- Born: January 13, 1960 (age 66)
- Education: University of Pretoria; Unisa
- Occupations: Former judge; senior advocate in private practice

= Anna-Marie de Vos =

South African lawyer and former Judge

Anna-Marie de Vos is a South African lawyer and former Judge of the High Court South Africa, Transvaal Provincial Division. She now serves as senior counsel in private practice, as a member of the George Bar Association.
As a lesbian with her partner, they both took on the law in South Africa that prevented same sex couples from being able to adopt.

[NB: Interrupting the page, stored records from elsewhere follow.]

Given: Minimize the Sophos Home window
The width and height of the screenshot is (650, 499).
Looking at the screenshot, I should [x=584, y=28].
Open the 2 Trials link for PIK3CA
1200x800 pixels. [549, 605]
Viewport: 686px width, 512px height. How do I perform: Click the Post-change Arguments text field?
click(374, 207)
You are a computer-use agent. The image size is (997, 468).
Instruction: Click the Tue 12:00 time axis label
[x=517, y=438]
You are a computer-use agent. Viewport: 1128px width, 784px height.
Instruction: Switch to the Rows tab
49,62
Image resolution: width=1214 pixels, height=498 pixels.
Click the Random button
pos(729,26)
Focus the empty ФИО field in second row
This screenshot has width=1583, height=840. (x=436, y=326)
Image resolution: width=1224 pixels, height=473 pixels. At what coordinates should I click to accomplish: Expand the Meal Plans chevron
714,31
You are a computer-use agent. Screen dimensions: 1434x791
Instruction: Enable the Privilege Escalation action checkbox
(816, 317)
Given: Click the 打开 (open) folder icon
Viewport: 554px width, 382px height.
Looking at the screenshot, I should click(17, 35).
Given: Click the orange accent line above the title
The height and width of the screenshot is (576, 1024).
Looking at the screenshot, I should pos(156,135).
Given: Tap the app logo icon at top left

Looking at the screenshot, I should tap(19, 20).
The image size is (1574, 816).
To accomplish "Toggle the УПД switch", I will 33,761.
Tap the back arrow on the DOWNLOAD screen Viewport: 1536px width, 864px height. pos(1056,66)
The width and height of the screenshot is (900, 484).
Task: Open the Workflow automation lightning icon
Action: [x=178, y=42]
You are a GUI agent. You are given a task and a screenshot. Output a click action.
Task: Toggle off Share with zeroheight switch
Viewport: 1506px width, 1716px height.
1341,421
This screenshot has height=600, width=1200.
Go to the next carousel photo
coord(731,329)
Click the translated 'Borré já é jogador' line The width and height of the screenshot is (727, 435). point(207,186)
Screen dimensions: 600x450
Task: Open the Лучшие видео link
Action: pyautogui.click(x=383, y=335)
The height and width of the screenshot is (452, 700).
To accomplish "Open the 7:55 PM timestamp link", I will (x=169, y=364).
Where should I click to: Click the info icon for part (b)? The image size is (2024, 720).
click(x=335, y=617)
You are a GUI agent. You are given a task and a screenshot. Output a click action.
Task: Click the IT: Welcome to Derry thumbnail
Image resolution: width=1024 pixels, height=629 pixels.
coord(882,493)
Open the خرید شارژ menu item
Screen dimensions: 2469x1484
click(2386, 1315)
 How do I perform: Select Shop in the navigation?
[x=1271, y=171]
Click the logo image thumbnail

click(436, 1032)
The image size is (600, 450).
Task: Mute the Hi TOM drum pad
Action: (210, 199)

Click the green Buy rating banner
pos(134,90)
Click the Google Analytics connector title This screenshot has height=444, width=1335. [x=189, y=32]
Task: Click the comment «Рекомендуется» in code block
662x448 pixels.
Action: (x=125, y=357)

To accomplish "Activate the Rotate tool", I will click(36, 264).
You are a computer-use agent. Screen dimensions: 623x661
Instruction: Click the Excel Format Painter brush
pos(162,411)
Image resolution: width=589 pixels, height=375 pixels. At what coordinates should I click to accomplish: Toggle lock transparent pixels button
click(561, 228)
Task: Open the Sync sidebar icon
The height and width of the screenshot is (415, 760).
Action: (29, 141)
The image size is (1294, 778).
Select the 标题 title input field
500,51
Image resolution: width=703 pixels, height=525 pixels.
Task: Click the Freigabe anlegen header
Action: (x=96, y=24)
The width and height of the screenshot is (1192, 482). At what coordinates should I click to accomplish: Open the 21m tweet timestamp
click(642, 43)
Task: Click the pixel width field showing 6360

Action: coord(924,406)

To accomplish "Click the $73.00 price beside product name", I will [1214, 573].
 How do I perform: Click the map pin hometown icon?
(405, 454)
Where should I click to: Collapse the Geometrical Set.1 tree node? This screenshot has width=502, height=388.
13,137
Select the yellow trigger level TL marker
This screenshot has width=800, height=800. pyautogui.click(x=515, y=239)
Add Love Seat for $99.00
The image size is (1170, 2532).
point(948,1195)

They later won the case and gay adoption was legalised in South Africa in 2002, making South Africa the first and the only current country in Africa where joint adoption is legal.

== Biography ==

After her admission as an advocate to the High Court of South Africa in 1985, De Vos was granted senior status as an advocate in 1997. In 2001 she was appointed a Judge of the High Court South Africa, Transvaal Provincial Division, a position she held until 2006. She now serves as senior counsel in private practice, as a member of the George Bar Association. De Vos is a Director and Trustee of the Legal Centre for Women and Children, and serves as a member of the Financial Services Board.

== Education ==
De Vos graduated from the University of Pretoria with a B.Juris degree before completing a LL. B. and Mater of Laws (Intellectual Property Law) at the University of South Africa in 1997.